Although you confirmed that Christian's answer solved your problem you can look at trace logger and a feature to redirect logs to trace buffer. I used it to diagnose timing problems in USB driver for RPI and it may be useful for you too.
It is described in section "Redirection of LOG output to TRACE events" in release notes for versoin 20.05. In this case calls to log just write to memory eliminating any overhead and trace logger can read it asynchronously later and output to console.
Cheers, Tomasz
Simon Himmelbauer himmelba@in.tum.de writes:
Anyways, regarding your timing problems, how exactly did you measure them? My current setup consists of taking a start and stop timestamp via a timer-connection but I only seem to get milliseconds-precision (I tried using elapsed_us() but it seems to always produce "microsecond"-values ending with three zeroes.).
I didn't really need measuring elapsed time but the problem was that I needed logs to understand what is going on and enabling them was changing behavior. I thought it was important to not influence behavior with logs in your case too.
Cheers Tomasz
I see, thank you anyways!
Cheers, Simon
On 02.10.20 21:39, Tomasz Gajewski wrote:
Simon Himmelbauer himmelba@in.tum.de writes:
Anyways, regarding your timing problems, how exactly did you measure them? My current setup consists of taking a start and stop timestamp via a timer-connection but I only seem to get milliseconds-precision (I tried using elapsed_us() but it seems to always produce "microsecond"-values ending with three zeroes.).
I didn't really need measuring elapsed time but the problem was that I needed logs to understand what is going on and enabling them was changing behavior. I thought it was important to not influence behavior with logs in your case too.
Cheers Tomasz
Hi Simon,
On 02.10.20 15:24, Simon Himmelbauer wrote:
Anyways, regarding your timing problems, how exactly did you measure them? My current setup consists of taking a start and stop timestamp via a timer-connection but I only seem to get milliseconds-precision (I tried using elapsed_us() but it seems to always produce "microsecond"-values ending with three zeroes.). I currently run everything inside QEMU so I don't know whether real hardware will simply fix this.

■ **DATA TO EXAMINE**

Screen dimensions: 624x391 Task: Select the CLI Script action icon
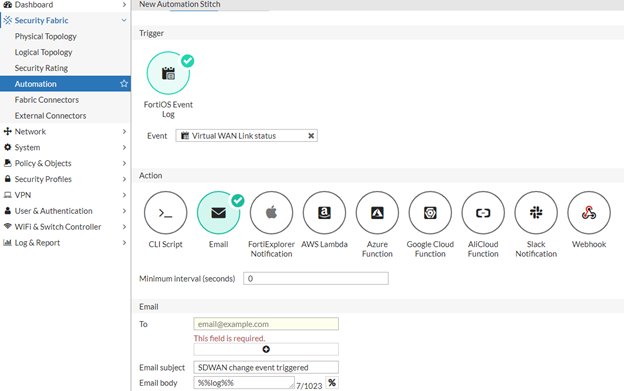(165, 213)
==
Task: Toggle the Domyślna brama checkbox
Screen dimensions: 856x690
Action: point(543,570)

■ **EXERCISE 1**
Please check the following statements against the thread about trace logging. For each one, answer yes or no and quote the words of the thread that decide it.
(a) Tomasz used the trace logger to diagnose timing problems in a USB driver for RPI.
(b) Tomasz needed to measure elapsed time.
(c) Simon runs everything on real hardware.
■ **EXERCISE 2**
In the thread about trace logging, what happened when Tomasz enabled logs?
■ **EXERCISE 3**
Continue the thread about trace logging from its last sentence.

■ **WRITTEN REPLY 1**
(a) Yes: "I used it to diagnose timing problems in USB driver for RPI"
(b) No: "I didn't really need measuring elapsed time"
(c) No: "I currently run everything inside QEMU"

■ **WRITTEN REPLY 2**
Enabling them changed the behavior.

■ **WRITTEN REPLY 3**
apart from the lack of precision, the 'Timer::Session::elapsed_ms()' RPC function induces unwelcome overhead, in particular the context switch forth-and-back between your component and the timer driver and the timer driver's interaction with the physical timer device.
For capturing timing behavior at a higher precision and with much less overhead, you may find the 'Trace::timestamp()' utility useful. The function returns a platform-dependent timer tick value. On x86, this would be the time-stamp counter (TCS), on ARM it returns a CPU counter value.
As the value returned by 'Trace::timestamp()' depends on the platform (e.g., the CPU frequency), you will need to apply some kind of calibration. To determine the calibration factor, you may use the 'Timer::elapsed_ms' or 'Timer::elapsed_us' functions before running your actual tests, e.g., by measuring the number of timer ticks passed within one second.
As a heads-up, please regard the 'Trace::timestamp()' with a healthy dose of skepticism. In our experience, the values are not always perfectly proportional to real-world time. In particular,
- On the ARMv6-based Raspberry Pi, the counter value is increased only if the CPU is not idle.
- On some x86 platforms, the TCS values are not perfectly stable. In particular, the TCS values taken with different CPU cores cannot be assumed to correlate.
You can find the implementations of the 'Trace::timestamp' function at the base/include/spec/<arch>/trace/timestamp.h header, where <arch> is the CPU architecture (like arm_64 or x86_64).